Endoscopy 2008; 40(1): 50-54
DOI: 10.1055/s-2007-967044
Endoscopy essentials

© Georg Thieme Verlag KG Stuttgart · New York

Biliary ERCP

J.-M.  Dumonceau1
  • 1Division of Gastroenterology and Hepatology, Geneva University Hospitals, Geneva, Switzerland
Further Information

Publication History

Publication Date:
04 December 2007 (eFirst)

Changing utilization of ERCP

In a cohort study of > 400 000 patients who underwent endoscopic retrograde cholangiopancreatography (ERCP) in the USA between 1988 and 2002 [1], Mazen Jamal et al. showed that the overall number of ERCPs decreased by 20 % between 1996 and 1998. This sudden reduction occurred after a period of linear increase (+ 200 % in 7 years), and was followed by a stabilization. Interestingly, a steady increase in the absolute numbers of procedures was recorded over the period 1988 - 2002 for two categories of ERCP, namely ERCP with a therapeutic goal (+ 200 %) and those carried out in patients older than 40 years (+ 60 %). The most evident explanations for these variations include a wider access to technologies that compete with diagnostic ERCP, and the introduction of laparoscopic cholecystectomy with a subsequent increase in the number of cholecystectomies (extraction of common bile duct [CBD] stones was the main indication for therapeutic ERCP) [2].

This study is echoed by another nationwide US study which covered > 2500 hospitals and about 200 000 ERCPs performed between 1998 and 2001. This showed that the median number of inpatient ERCPs/year in US hospitals was 49, with only 5 % of hospitals performing > 200 ERCPs/year. Compared with low-volume centers, high-volume centers disclosed shorter hospital stays (6.9 vs. 7.8 days, respectively; P < 0.0001), and lower failure rates (4.7 vs. 6.0 % with a “dose-response” effect); however, actual rates were underestimated because failures were not specifically recorded in the database analyzed [2].

Comments

The utilization of ERCP is low with currently less than one procedure performed per week in the majority of centers, and it is expected to further decrease because, among other reasons, diagnostic procedures still accounted for 40 % of all ERCPs performed during the most recent period studied by Mazen Jamal et al. Over the same period, the complexity of ERCPs has increased. This combination of factors is potentially detrimental, and it will further intensify the challenge of training in this procedure, as has already been illustrated by a prospective audit of > 5000 ERCPs performed in the UK [3]. This showed that: (i) only 49 % of the units engaged in training had the minimum workload recommended for this activity (250 ERCPs/year); (ii) all trainees succeeded in < 80 % procedures; and (iii) even among trained endoscopists, only 77 % were successful in ≥ 80 % procedures (i. e. the minimum level expected from an adequately trained endoscopist).
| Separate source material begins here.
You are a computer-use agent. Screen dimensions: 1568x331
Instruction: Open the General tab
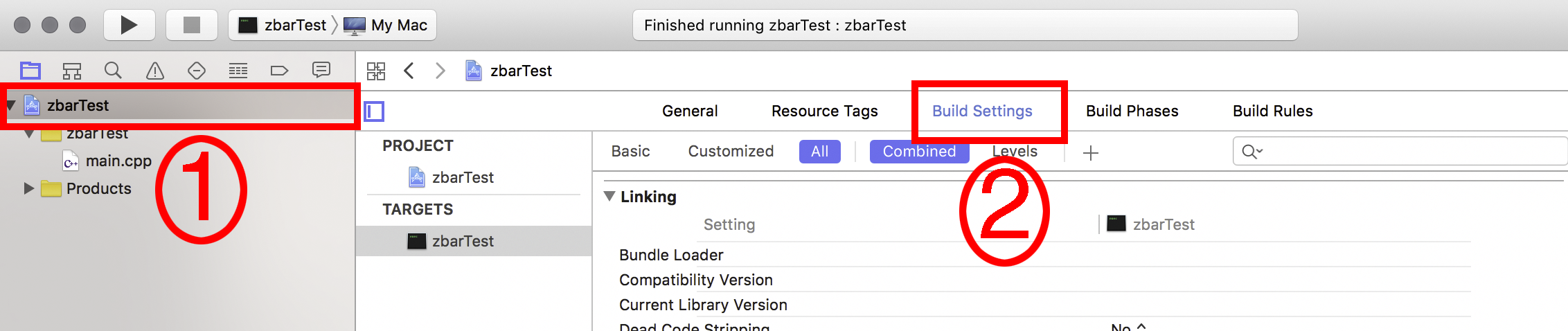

This study also suggested that the threshold which had been recommended for a trainee to achieve competence in ERCP (i. e. 200 supervised procedures) was no longer applicable; trainees with an experience of > 200 ERCPs before audit initiation were successful in only 66 % of procedures. Using another approach (recording consecutive procedures performed by a single operator), another study also suggested that the threshold number of procedures required to achieve competence in ERCP was higher than previously recommended [4]. The criterion of success used in this study was defined as “deep cannulation of the desired duct in patients with a native papillary anatomy.” In our area of therapeutic ERCP, this criterion is certainly better suited to define competence than those used in previous studies, which included for example deep cannulation in patients with a previous papillary sphincterotomy or simple pancreatography if this was the sole aim of the procedure. This study showed that 350 supervised procedures were required to achieve deep duct cannulation in > 80 % of cases.

It is concluded that there are too many trainees in too many low-volume centers, and that this situation is likely to worsen. Endoscopists will hopefully initiate the necessary changes to improve this situation before third-party payers or policy makers attempt to impose regulations. The range of potential changes is wide (e. g. organization of training at a regional rather than an institutional level, concentration of ERCPs in fewer centers with only a few dedicated endoscopists performing this procedure, technical improvement, and increased availability of simulators), but none of these is easy to undertake.